Reprenez le texte sur les dix ans de l'élection du pape François et poursuivez-le après sa dernière phrase.
───── Extrait du document ─────
À l'occasion des 10 ans de son élection, nous revenons sur le parcours de l'archevêque du bout du monde devenu souverain pontife : le pape François. Comment la gouvernance de ce cardinal jésuite a-t-elle remodelé en profondeur l'Eglise ? À quel prix ?
Frédéric Mounier, journaliste, ancien correspondant du journal La Croix à Rome et auteur de Le pape François, une vie, aux presses du Châtelet et Dominique Barnérias, prêtre du diocèse de Versailles en discutent aux micros de Véronique Alzieu et Melchior Gormand.
Le 13 mars 2013, Jorge Mario Bergoglio, est élu pape à la surprise de tous. En effet, le nouveau souverain pontife "ne coche aucunes des cases" explique Frédéric Mounier. "Les cardinaux souhaitaient élire quelqu'un qui soit jeune, qui soit polyglotte, qui aime les voyages et qui soit en bonne santé" ajoute-t-il.
C'est son programme, tourné vers les périphéries et la priorité qu'il souhaitait donner à l'évangélisation qui a convaincu ses pairs quelques heures avant le verdict.
───── Items ─────
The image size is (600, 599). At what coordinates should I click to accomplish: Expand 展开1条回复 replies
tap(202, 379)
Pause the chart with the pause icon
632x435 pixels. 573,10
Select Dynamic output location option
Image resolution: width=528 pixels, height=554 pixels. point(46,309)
─────
Résultat:
Alors que le monde entier se félicitait déjà de l'élection du prélat milanais Angelo Scola, c'est l'archevêque de Buenos Aires, qui est élu 266ème pape et choisit le nom de François en référence au saint d'Assise. Inconnu par la plupart des catholiques, François marque "par son humilité et sa simplicité dés le premier soir" se souvient le père Dominique Barnérias. On se rappelle de ses premiers mots adressaient aux fidèles du monde entier : "Je veux vous demander une faveur, avant de vous donner ma bénédiction, je vous demande votre prière, qui est la bénédiction du peuple pour son évêque."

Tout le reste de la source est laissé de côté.